Донья Констансия достала из кармана халата маленькое зеркальце и, вскинув брови, внимательно оглядела себя, поворачивая голову вправо и влево; лицо ее сразу приняло птичье выражение, которое часто появляется у женщин перед зеркалом. «Это нужно учесть, — обеспокоенно подумала Джоанна, наблюдая за теткой. — Неужели и я перед зеркалом выгляжу такой же глупой?»
— Я буквально сгорала от стыда за тебя, дорогая, — продолжала та, — когда ты говорила за столом с падре Фелипе. Кто тебя учил разговаривать со священником, как равная с равным? И потом эти ужасные идеи, которые ты высказывала…
— Объясните мне, тетя, почему вы находите их ужасными, — почтительно сказала Джоанна. — Я буду очень рада, если вы убедите меня в ошибочности моих политических взглядов.
— Не говори мне о политике, — отмахнулась донья Констансия, — я ничего в ней не понимаю и понимать не хочу. Но твои взгляды ужасны, ужасны, ужасны! Я сказала твоему отцу: «Индалесио! Не сердись на девочку. Это виновато ужасное нью-йоркское воспитание, которое она получила по твоей, да, именно по твоей вине…»
Джоанна быстро взглянула на тетку и, опустив голову, погладила пушистый ворс ковра.
— А… он сердился?
Донья Констансия спрятала зеркальце и кончиками пальцев забарабанила по своему лицу с виртуозной быстротой.
— Сердился ли он? Это не то слово, дорогая, не то слово. Он внутренне кипел, понимаешь, именно кипел… уж поверь — кому, как не мне, знать приметы его настроения… Твой отец кипел, Джоанна, я сразу поняла это по движениям его рук. После ужина я улучила минуту и уговорила его отложить разговор с тобой на завтра. Ну, а за ночь он успокоится. Ты согласна, что я оказала тебе немалую услугу?

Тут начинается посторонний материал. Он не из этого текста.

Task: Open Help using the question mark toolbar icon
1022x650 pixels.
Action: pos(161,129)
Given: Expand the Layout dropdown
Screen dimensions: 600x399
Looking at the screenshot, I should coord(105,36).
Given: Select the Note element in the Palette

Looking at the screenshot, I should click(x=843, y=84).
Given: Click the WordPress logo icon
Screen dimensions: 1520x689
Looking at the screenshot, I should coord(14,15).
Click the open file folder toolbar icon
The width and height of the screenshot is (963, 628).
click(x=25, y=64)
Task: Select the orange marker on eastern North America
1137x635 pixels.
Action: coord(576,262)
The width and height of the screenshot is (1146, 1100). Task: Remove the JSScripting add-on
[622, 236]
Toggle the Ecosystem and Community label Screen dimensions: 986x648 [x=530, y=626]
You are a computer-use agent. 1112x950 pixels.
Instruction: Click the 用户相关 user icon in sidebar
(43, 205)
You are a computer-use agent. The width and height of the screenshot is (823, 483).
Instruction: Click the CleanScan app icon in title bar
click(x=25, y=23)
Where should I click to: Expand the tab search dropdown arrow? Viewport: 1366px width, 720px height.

— Безусловно, — тихо ответила Джоанна. Отец вспыльчив до бешенства, она знает это очень хорошо. Да. сегодняшнее ее поведение было непростительной глупостью.
— Ну, вот. Одним словом, я сделала все, что могла, — торжественно объявила донья Констансия, — а остальное зависит от тебя самой. Обдумай за ночь свое поведение, признай собственную неправоту и утром скажи отцу, что раскаялась. Надеюсь, у тебя хватит здравого смысла и рассудительности. Ну, спокойной ночи, дорогая. Нет-нет, не целуй меня, ты же видишь, я уже в маске. Спокойной ночи.
— Спокойной ночи, тетя…
Джоанна постояла, глядя на дверь, за которой скрылась тетка, потом прошлась по комнате и села на прежнее место, поджав под себя ноги. Опустив голову, она сдвинула брови и снова принялась поглаживать ладонью ковер. Сейчас ей больше чем когда-либо хотелось увидеться с Мигелем.
В темноте скрипнула калитка, раздался хруст шагов по дорожке.
— Дон Мигель? — спросила сидящая на пороге женщина.